How to apply Shape Up
- 1
Identify a problem to solve (raw idea)
Everything starts with an observed problem: a recurring user feedback, a friction in the journey, a business opportunity. Do not jump to the solution. Formulate the problem clearly: "New users abandon during setup because the form has 12 fields." Let raw ideas mature for a few weeks before shaping them. Output: problem formulated and validated as worth addressing.
- 2
Shape the pitch (4 elements)
Shaping is the strategic framing work. A pitch contains four elements: the Problem (the problem to solve), the Appetite (the time budget, set at 2 weeks "small batch" or 6 weeks "big batch"), the Solution (the outlines of the solution, sketched in fat marker sketches, not detailed wireframes), and the Rabbit Holes (traps to avoid and explicit boundaries). Shaping is done by seniors who understand both business and technology. Output: documented pitch ready for the betting table.
- 3
Organize the betting table
Every 6 weeks, decision-makers (CEO, CTO, Head of Product) meet to bet on which pitches deserve the next cycle. Each pitch is evaluated on its appetite (the value-to-investment ratio). If a pitch is not selected, it is not placed in a backlog: it goes back to the pile and will have to convince again at the next session. No backlog, no promise debt. Output: 1 to 3 projects selected for the 6-week cycle.
- 4
Form the teams for the cycle
Each project is assigned to a small team (1 designer + 1 to 2 developers). The team receives the pitch but no tickets, no user stories, no detailed backlog. They are responsible for breaking down the work, solving problems, and delivering within the 6 weeks. Autonomy is total: no imposed daily standup, no daily reporting. Output: teams formed with their assigned pitches.
- 5
Build during the 6-week cycle
The team works by integrating design and development from day one. Singer recommends starting with the "unknowns" (the risky parts) rather than the easy ones. Progress is tracked via a hill chart: each scope moves from "figuring things out" (uphill) to "making it happen" (downhill). If a scope remains stuck uphill at week 4, that is a warning signal. Output: complete feature delivered at the end of the cycle.
- 6
Use the circuit breaker if necessary
The 6-week deadline is a circuit breaker: if the project is not deliverable at the end of the cycle, it does not automatically receive additional time. The team must deliver a reduced version or the project is stopped. This constraint forces scope decisions to be made early rather than late. It is uncomfortable but it is what prevents projects from drifting indefinitely. Output: delivery or documented abandonment decision.
- 7
Take the 2-week cooldown
After each 6-week cycle, the entire team takes a 2-week cooldown. No shaped projects, no deadlines.
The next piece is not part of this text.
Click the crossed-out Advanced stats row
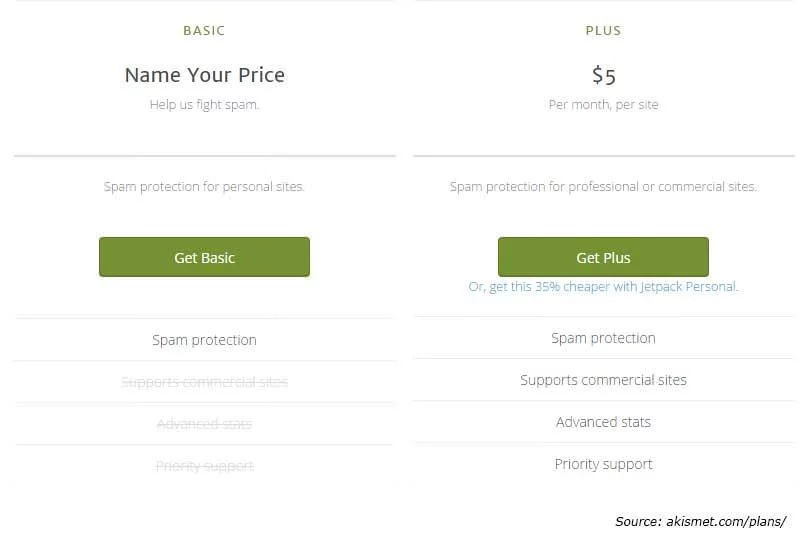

This is the time to fix bugs, explore technical ideas, clean up debt, or simply breathe. The cooldown is not optional: without it, the 6-week pace becomes unsustainable. Output: bugs fixed, explorations conducted, team recharged.
- 8
Iterate with the next cycle
The next cycle begins with a new betting table. Pitches not selected in the previous cycle can come back, improved by learnings. Already delivered pitches can spawn shaped follow-ups. Each cycle is a clean slate: no backlog debt accumulation. Output: new cycle launched with the most promising projects.